We will also initiate Phase 1 studies later this year for our multivesicular liposome dexamethasone formulation and low back pain and a 20-milligram multivesicular liposome bupivacaine formulation as a nerve block or a field block for longer-lasting or chronic pain. In addition to our internal programs, we have a portfolio of externally sourced innovation that offers us the opportunity to participate in the development of several exciting product candidates addressing pain along the neural pathway while targeting our current customer base. These opportunities include strategic investments in spine biopharma, Genosense, GQ Biotherapeutics and Cartronics. With that, I’d like to turn the call over to Roy Winston, our Chief Medical Officer, to summarize some more detail on some of the upcoming near-term value drivers from our clinical programs.

Roy?

Roy Winston: Thanks, Dave. This is an exciting time, not only for us at Pacira, but for patients, providers and payers seeking safe and effective opioid-free options for pain management. I’ll start with our lower extremity nerve block. As Dave mentioned, our supplemental new drug application has been submitted to the FDA, and we are awaiting official acceptance, which is expected to come by a standard 74-day letter which will include our PDUFA date. To remind you, the basis of the submission are two Phase 3 studies. The first study was a single dose femoral nerve block in the adductor canal for total knee arthroplasty, and the second was a single dose sciatic nerve block in the popliteal fossa for bunionectomy. Both utilize the 10 ml dose, which is 133 milligrams.

Both studies achieved the primary and key secondary endpoints of statistical significant reductions in postsurgical pain and opioid consumption from zero through 96 hours when compared to the active comparator, bupivacaine. These data provide strong evidence for label expansion to include these two new indications and should support a superiority claim for EXPAREL over bupivacaine in the new label. We believe adding these two additional nerve block indications will significantly extend our reach into surgeries of the knee, media lower leg, foot and ankle, representing more than 3 million annual procedures. Working with key opinion leaders, we’ve begun to publish these data to deliver strong evidence in the literature and incorporate them into society practice guidelines to use EXPAREL as a nerve block in lower extremity procedures.

We were also on track to begin the pediatric study later this year that is designed to support the expansion of our U.S. and EU label to include patients from zero to six years of age. We look forward to minimizing exposure to opioids in this very vulnerable population. Turning to ZILRETTA. In March, investigators will present the results of a Phase 2 study of patients with knee OA and type 2 diabetes. Participants were randomized to receive ZILRETTA or immediate-release triamcinolone and compared glycemic spikes for the two groups. ZILRETTA was associated with a clinically meaningful reduction in hyperglycemia versus triamcinolone, suggesting that ZILRETTA treatment leads to fewer short-term hypoglycemic-related adverse events. In addition, the ZILRETTA group had significantly longer duration in the target glucose range, which helps improve glucose management, improve patients’ well-being and reduce complications and health care utilization.

Remember that approximately 50% of patients being treated for OA knee pain also have type 2 diabetes or are pre-diabetic, which is especially important for those needing repeat corticosteroid dosing or those that have bilateral knee disease. We also expect to initiate a new ZILRETTA label expansion study around the middle of this year. This includes a Phase 4 diabetes safety study in knee OA and Phase 3 Shoulder OA study. Our shoulder study would position ZILRETTA as the first and only approved corticosteroid for shoulder osteoarthritis. Both studies will evaluate ZILRETTA versus triamcinolone with the goal of adding a superiority claim to the ZILRETTA label, and equally as important to place ZILRETTA into orthopedic and pain management society guidelines as the new standard of care.

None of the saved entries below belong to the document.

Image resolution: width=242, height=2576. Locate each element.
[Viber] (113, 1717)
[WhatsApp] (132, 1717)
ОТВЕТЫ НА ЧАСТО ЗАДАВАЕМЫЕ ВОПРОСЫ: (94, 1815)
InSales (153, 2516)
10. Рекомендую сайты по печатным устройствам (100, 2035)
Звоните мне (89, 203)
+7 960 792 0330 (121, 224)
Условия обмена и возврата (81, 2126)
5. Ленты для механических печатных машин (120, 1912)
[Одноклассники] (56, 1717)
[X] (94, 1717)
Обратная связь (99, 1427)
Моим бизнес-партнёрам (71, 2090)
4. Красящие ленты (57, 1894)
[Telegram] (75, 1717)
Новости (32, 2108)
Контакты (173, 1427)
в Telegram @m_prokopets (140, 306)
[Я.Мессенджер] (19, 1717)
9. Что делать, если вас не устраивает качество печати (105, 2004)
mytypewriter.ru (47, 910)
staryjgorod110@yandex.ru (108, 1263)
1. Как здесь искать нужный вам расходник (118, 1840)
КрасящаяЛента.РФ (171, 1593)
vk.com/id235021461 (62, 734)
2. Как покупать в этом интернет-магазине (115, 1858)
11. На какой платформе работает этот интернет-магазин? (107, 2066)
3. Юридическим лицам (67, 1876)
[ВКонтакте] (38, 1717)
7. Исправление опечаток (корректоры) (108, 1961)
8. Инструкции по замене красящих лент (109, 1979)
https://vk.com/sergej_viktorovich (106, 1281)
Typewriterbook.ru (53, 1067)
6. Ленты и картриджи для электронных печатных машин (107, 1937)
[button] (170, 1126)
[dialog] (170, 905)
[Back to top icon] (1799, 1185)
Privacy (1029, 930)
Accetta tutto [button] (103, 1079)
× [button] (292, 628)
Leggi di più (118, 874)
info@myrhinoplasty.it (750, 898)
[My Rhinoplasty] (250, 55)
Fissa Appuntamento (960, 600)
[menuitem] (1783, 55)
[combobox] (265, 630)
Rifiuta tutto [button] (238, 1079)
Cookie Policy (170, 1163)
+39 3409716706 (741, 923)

Turning to ioveraº, we are excited about what we are seeing in using ioveraº for the treatment of spasticity itself. As Dave mentioned, treating the pain associated with spasticity is already on label, and we are now educating physician specialists around the value of ioveraº in this setting. In parallel, we are launching a registration study to evaluate ioveraº as a revolutionary new treatment for spasticity itself. This is based on strong data from the research of Dr. Paul Winston, President of the Canadian Association of Physical Medicine and Rehabilitation. Dr. Winston and his team recently presented data from his ongoing work in spasticity at the Annual Meeting of the Association of Academic Physiatrists, which was held in Anaheim last week.

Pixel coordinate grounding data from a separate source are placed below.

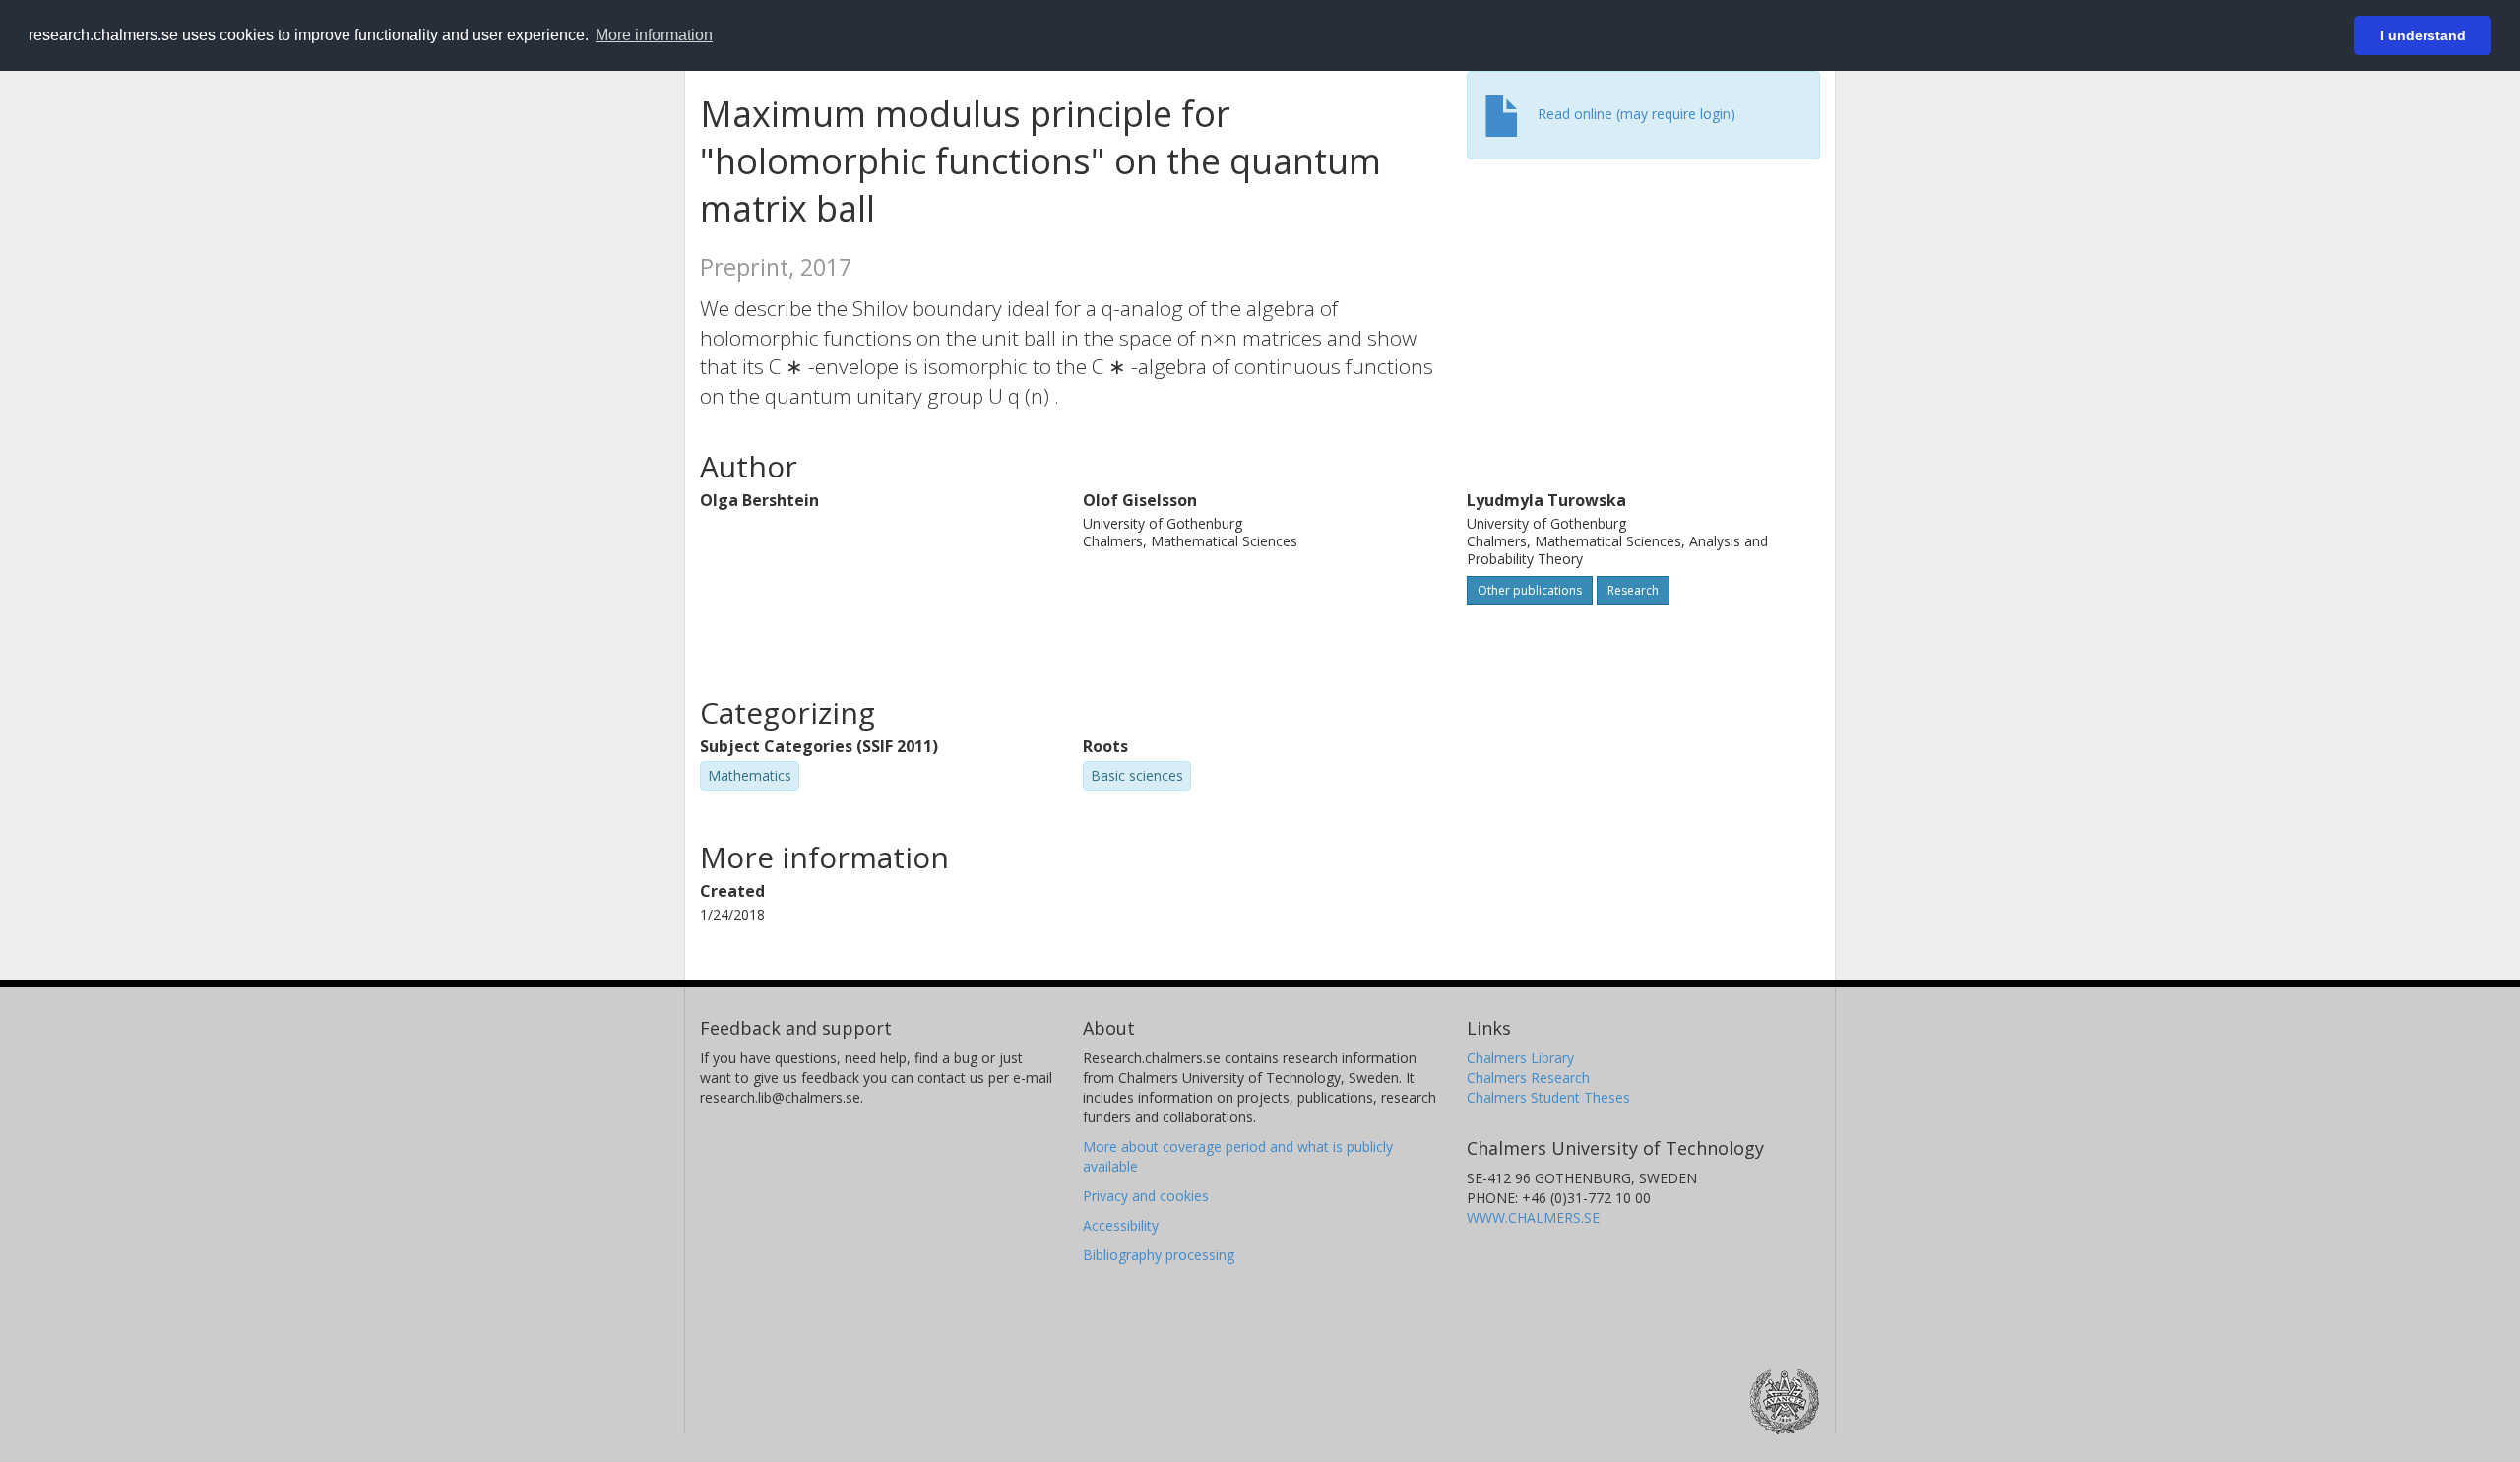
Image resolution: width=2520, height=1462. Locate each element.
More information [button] (654, 35)
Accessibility (1121, 1225)
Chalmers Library (1520, 1058)
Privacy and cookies (1146, 1195)
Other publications (1530, 590)
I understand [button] (2423, 35)
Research (1633, 590)
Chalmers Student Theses (1548, 1097)
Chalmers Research (1528, 1077)
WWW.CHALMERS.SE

Presentations included data from 59 patients participating in an ongoing study evaluating cryoneurolysis as a treatment for upper extremity spasticity, demonstrating progressive functional improvement over a 180-day follow-up period. Data from three ongoing observational studies evaluating cryoneurolysis for managing upper and lower extremities spasticity were presented to characterize the safety profile of cryoneurolysis. Data from 113 patients demonstrated low and easily manageable side effect profile. A case study report of a 42-year old male with spastic hemiplegia following a medial cerebral artery stroke, the patient had a 10-year history of physical therapy and botulinum toxin injection therapy. After receiving ioveraº treatment one- and three-month follow-up showed a highly clinically significant improvement in shoulder movements, elbow and risk extension and ankle dose inflection.

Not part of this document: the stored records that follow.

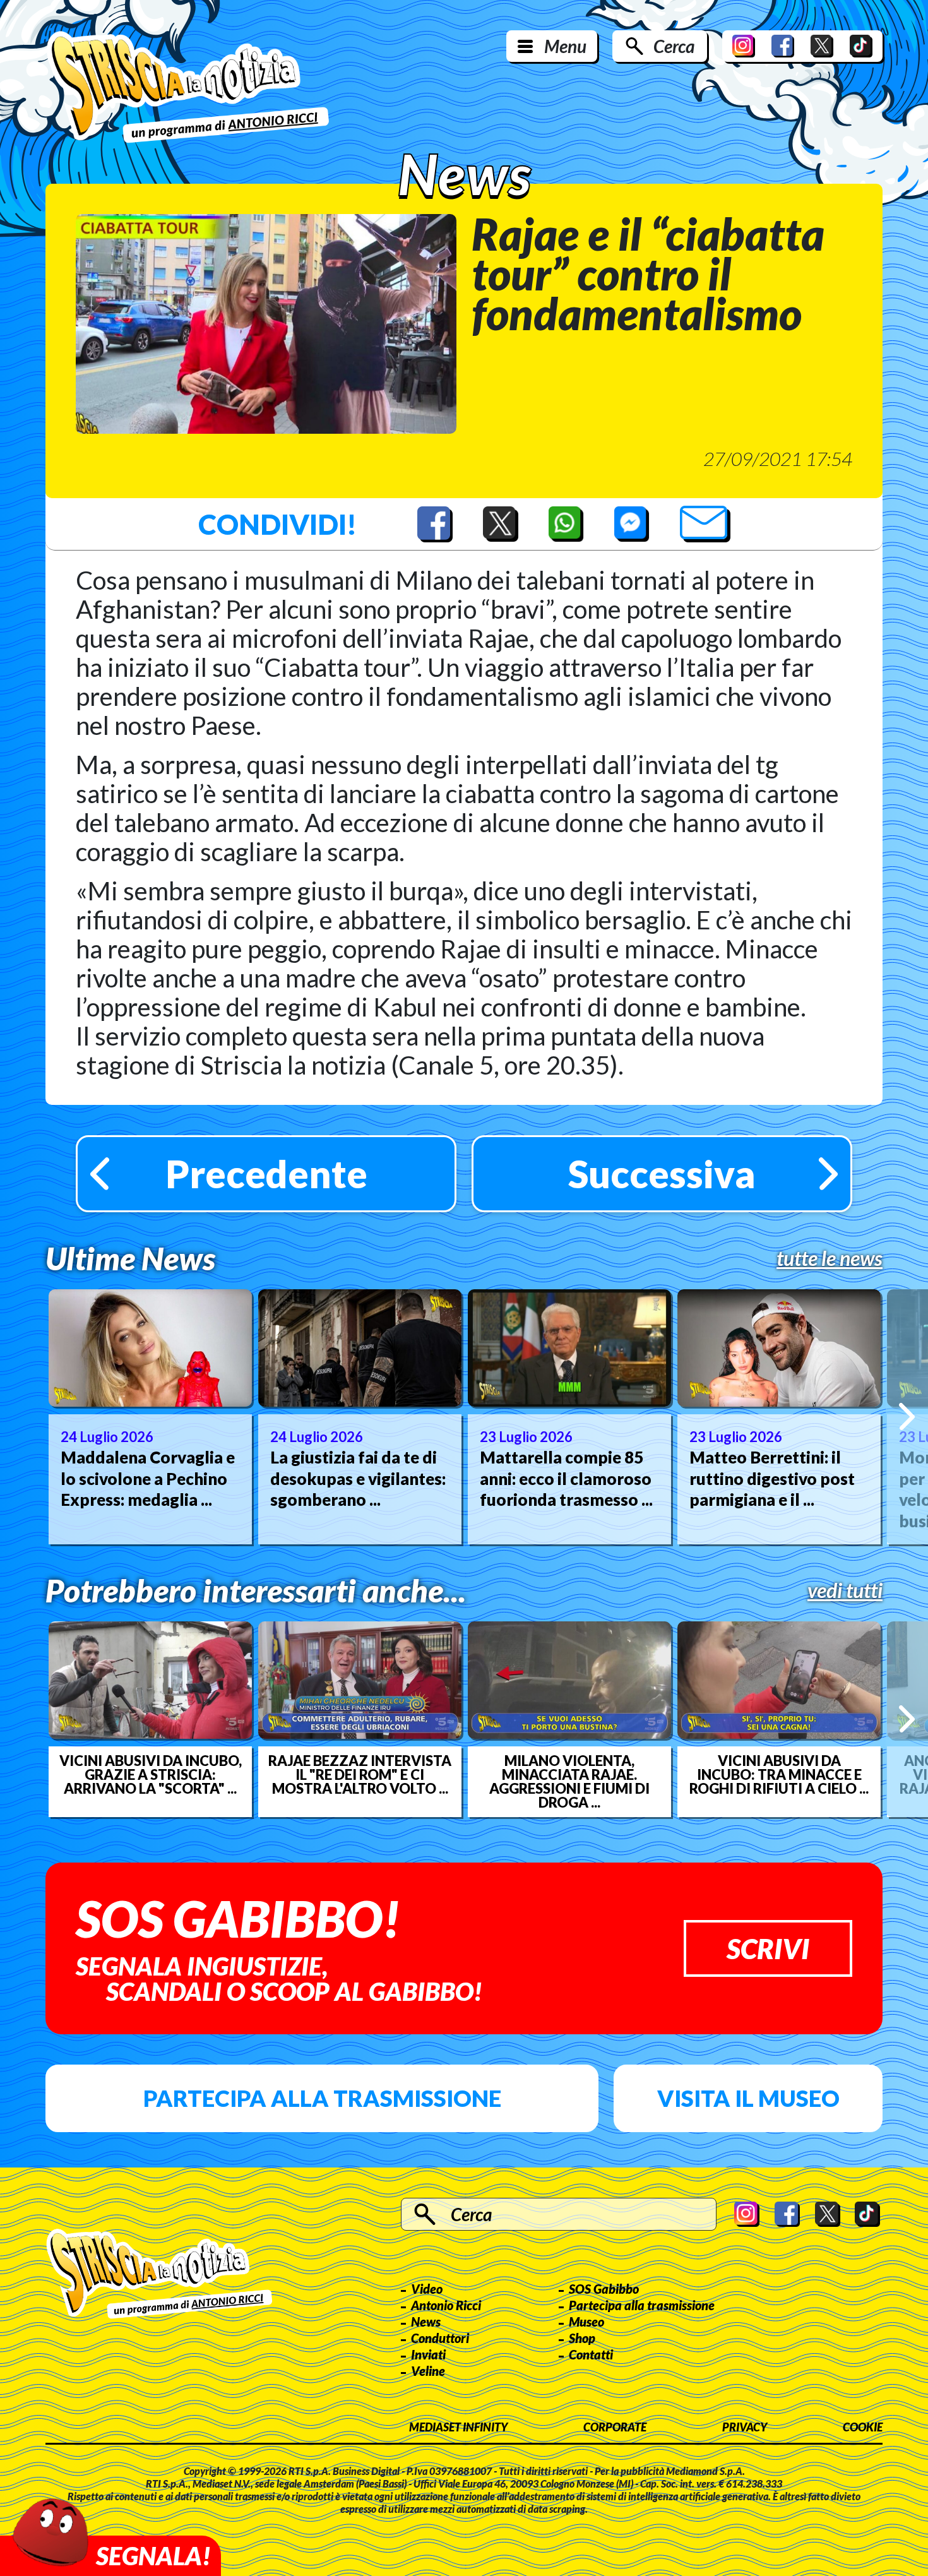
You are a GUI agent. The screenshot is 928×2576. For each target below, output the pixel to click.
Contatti (591, 2354)
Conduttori (440, 2338)
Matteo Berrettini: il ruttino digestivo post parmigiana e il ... (772, 1478)
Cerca (673, 46)
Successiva (662, 1173)
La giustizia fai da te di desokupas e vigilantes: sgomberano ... (358, 1478)
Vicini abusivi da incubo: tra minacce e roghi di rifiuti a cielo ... (779, 1775)
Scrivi (768, 1948)
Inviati (428, 2354)
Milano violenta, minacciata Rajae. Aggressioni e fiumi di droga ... (569, 1782)
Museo (586, 2321)
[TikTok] (861, 46)
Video (427, 2288)
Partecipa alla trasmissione (322, 2098)
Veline (428, 2370)
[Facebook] (782, 46)
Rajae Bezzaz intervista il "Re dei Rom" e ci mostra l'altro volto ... (359, 1775)
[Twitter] (822, 46)
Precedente (266, 1173)
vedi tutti (845, 1590)
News (426, 2321)
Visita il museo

The patient also reported immediate pain relief. We have met with the FDA and expect to kick off our spasticity-label expansion study in the second quarter of this year of 2023. The study will evaluate ioveraº versus in adult patients, and enrollment is expected to conclude before the end of the year. Because ioveraº is a 510(k) device, we anticipate a review time line of three to six months, which would place us on the market for the treatment of spasticity as early as the second or third quarter of 2024. We are also planning a second active comparator study in spasticity designed to demonstrate the superiority of ioveraº versus toxic. It is our belief that iovera can completely disrupt the current spasticity treatment paradigm, bringing tremendous relief to patients and value creation for Pacira shareholders.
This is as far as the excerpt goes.